I’ve deleted 5 cut and paste Kickstarter posts off the owV forums in the past two weeks. I don’t even pause anymore. Quick scan. Delete. Goodbye. I roll my eyes whenever it turns out that an email I open isn’t trying to excite me or interest me in a game but raise awareness of a Kickstarter project. But still, they come. So I’ve made a graph. Hopefully it’ll make things clear to a few folks.
You see, the thing is, I get excited about games but I can’t, no matter how worthy or grand a project is, get excited about funding games. I don’t give a fuck. I know it’s a necessary evil in some cases and I’m certainly not anti-Kickstarter but I don’t want to write about Kickstarter projects. I want to write about games. I can only assume that a good tenth of the mail I receive for owV right now is more interested in scalping money from people than in exciting them about games. I say this because the descriptions, the pictures or whatever, they’re entirely secondary to the point that HERE IS A THING ON KICKSTARTER ASKING FOR MONEY.
Fuck that noise. But y’know, it certainly goes some way to explaining why a lot of Kickstarter game projects fall on their arse when there’s more effort expended in a Kickstarter page asking for money than there is on stuff getting people excited or interested in the game itself.
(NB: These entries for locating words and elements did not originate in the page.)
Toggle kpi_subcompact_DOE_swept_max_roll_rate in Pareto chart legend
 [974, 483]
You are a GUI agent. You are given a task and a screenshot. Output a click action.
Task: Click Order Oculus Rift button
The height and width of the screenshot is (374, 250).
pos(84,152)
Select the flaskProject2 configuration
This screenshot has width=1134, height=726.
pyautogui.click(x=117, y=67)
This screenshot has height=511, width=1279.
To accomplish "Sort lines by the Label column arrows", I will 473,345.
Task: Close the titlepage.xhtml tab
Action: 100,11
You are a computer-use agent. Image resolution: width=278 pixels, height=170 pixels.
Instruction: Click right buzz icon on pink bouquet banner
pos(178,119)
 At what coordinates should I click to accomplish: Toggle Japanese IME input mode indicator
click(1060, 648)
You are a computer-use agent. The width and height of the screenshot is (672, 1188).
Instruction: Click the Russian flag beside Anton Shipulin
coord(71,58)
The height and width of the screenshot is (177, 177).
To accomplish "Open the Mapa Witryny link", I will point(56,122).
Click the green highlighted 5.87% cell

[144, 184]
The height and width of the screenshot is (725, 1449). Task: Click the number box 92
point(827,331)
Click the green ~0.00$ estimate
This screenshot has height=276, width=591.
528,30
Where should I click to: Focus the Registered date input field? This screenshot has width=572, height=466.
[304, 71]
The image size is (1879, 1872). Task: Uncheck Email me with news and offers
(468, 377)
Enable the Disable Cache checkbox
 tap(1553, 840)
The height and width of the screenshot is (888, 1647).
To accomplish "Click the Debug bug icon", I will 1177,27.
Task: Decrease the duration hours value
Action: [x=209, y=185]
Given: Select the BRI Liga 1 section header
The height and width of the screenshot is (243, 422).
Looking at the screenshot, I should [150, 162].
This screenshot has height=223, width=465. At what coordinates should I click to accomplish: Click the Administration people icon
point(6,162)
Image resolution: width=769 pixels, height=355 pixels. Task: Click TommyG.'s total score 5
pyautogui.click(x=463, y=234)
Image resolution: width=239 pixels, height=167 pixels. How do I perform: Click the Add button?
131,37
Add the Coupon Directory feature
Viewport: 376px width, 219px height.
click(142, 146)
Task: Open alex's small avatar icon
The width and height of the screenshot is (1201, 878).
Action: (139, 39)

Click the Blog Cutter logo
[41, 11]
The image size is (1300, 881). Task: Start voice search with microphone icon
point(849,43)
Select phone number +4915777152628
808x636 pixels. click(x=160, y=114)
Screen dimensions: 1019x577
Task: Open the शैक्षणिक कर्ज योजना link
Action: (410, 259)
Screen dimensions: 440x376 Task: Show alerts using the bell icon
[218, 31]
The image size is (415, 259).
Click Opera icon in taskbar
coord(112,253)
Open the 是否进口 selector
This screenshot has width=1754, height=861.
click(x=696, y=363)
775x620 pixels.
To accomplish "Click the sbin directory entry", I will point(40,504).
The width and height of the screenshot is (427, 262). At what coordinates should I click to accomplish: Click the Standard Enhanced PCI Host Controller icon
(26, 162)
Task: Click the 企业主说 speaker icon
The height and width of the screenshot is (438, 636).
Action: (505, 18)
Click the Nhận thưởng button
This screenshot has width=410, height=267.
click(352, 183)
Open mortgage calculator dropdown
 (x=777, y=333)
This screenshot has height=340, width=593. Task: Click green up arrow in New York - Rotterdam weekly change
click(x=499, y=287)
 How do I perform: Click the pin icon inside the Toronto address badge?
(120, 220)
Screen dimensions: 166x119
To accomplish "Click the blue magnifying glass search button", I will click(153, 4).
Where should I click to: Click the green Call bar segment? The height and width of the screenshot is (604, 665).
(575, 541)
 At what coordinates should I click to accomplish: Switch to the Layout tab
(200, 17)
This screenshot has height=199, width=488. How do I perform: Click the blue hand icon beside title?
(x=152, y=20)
I’m not going to say I’m never going to put a Kickstarter project on the front of owV, or let one onto the forums because that’s silly, but I am going to say that astroturfing forums with a cut and paste begging letter, no matter how well/ineptly you try and disguise its intention (“post if you’ve got any questions!”) is never going to endear a project to anyone. And I will say that if you feel your Kickstarter project is of more interest to me than any of the myriad of things I could be posting about that already exist, you’re probably not really thinking this through.
I want to talk about games. I want to talk about what makes a game great (or not so great). Funding is business. And I’m not in the business of business writing.
Show me the games. Talk about your game. Because that’s the one thing you have that can get people excited and it’s your best shot at getting any publicity.